TASK REQUIREMENTS: Set down the data below without change, skipping the pictures it holds.

※ ※ ※

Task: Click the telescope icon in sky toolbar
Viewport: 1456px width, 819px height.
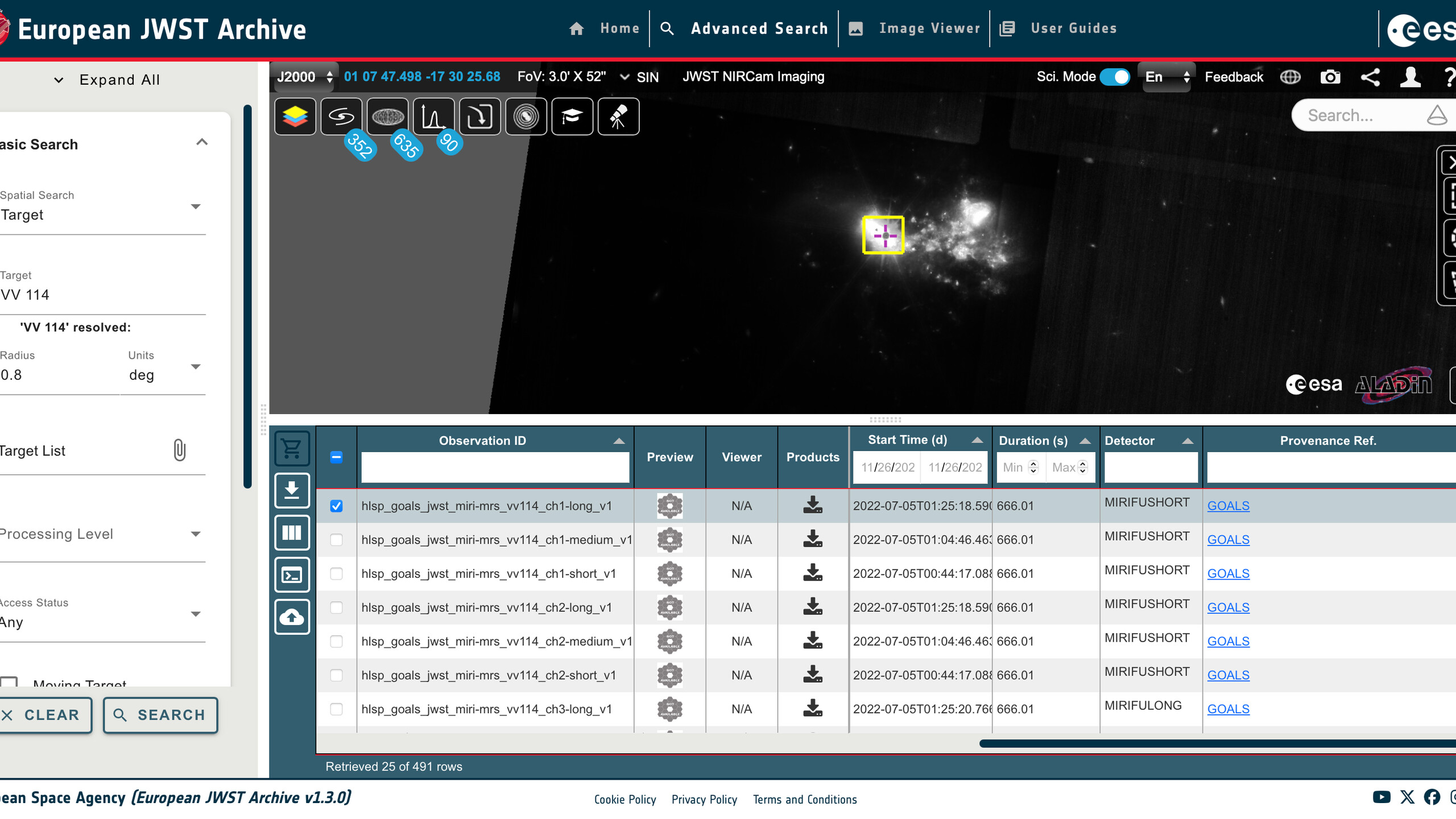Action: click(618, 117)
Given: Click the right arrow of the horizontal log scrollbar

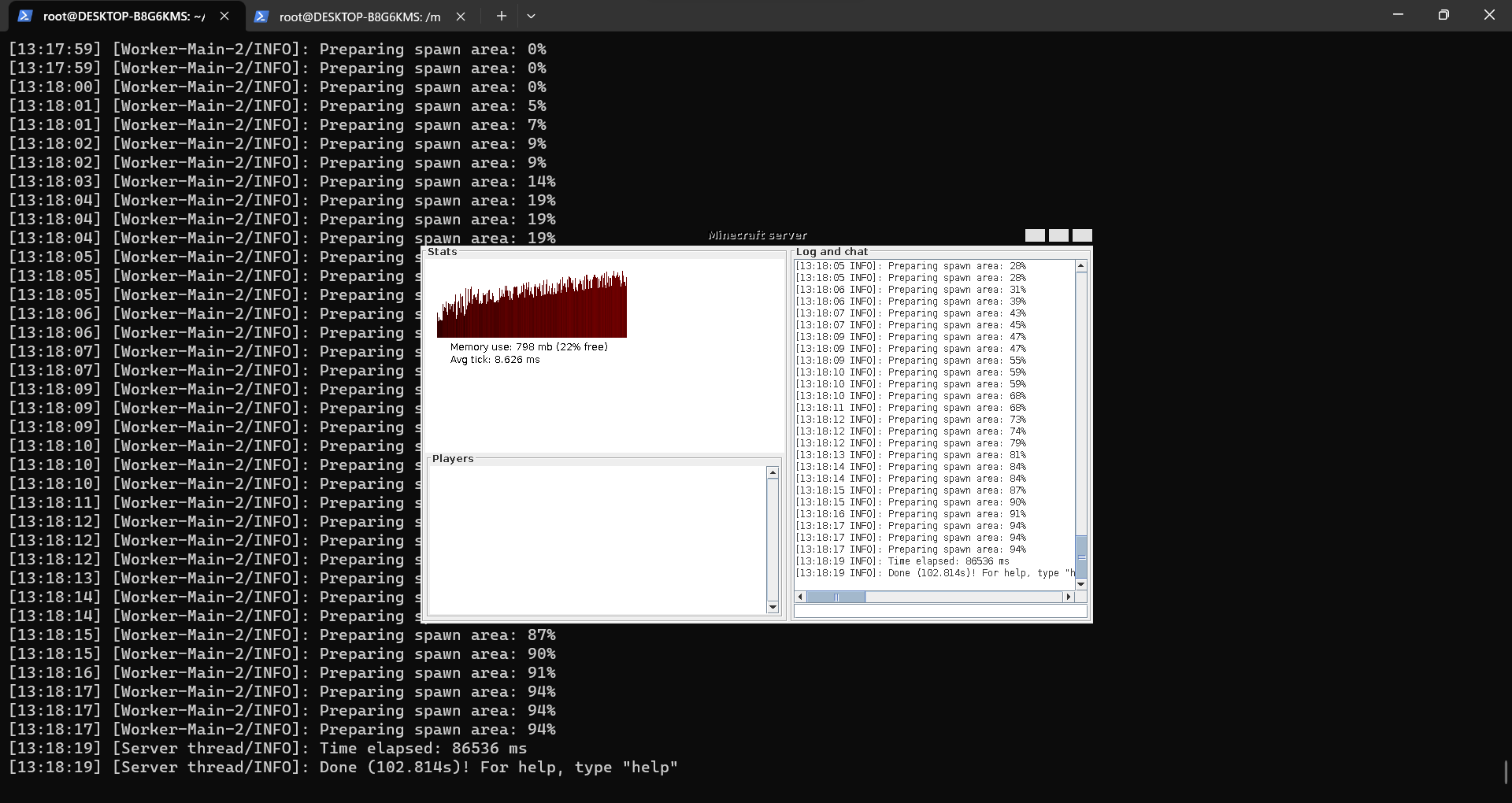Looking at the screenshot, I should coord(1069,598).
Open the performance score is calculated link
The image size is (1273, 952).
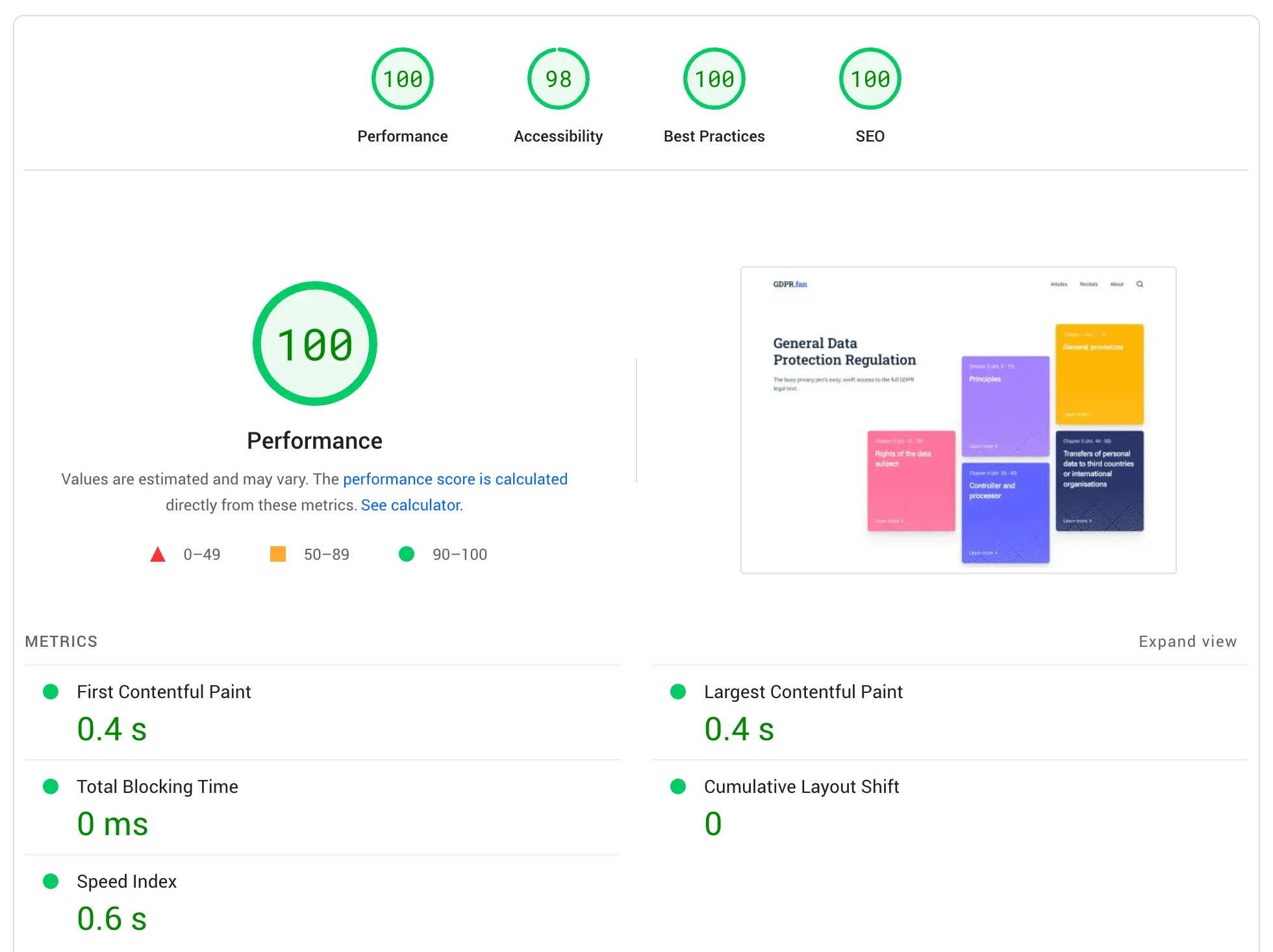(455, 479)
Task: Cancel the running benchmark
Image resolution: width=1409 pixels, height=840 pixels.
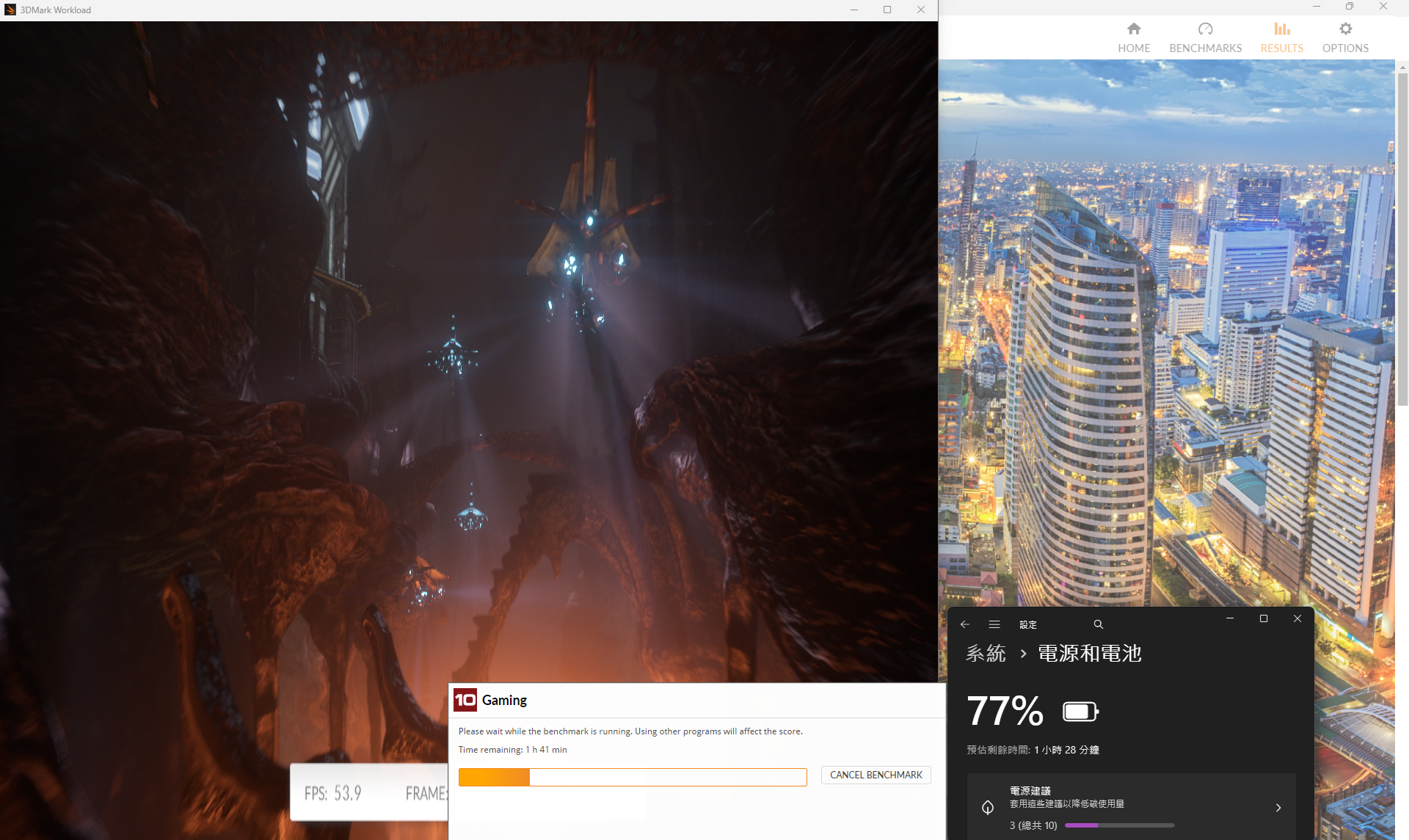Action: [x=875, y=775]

※ ※ ※

RESULT OF THIS TASK:
Task: Click the telescope icon in sky toolbar
Viewport: 1456px width, 819px height.
Action: click(618, 117)
Given: Click the right arrow of the horizontal log scrollbar

Looking at the screenshot, I should coord(1069,598).
Open the performance score is calculated link
The image size is (1273, 952).
(455, 479)
Task: Cancel the running benchmark
Image resolution: width=1409 pixels, height=840 pixels.
Action: [x=875, y=775]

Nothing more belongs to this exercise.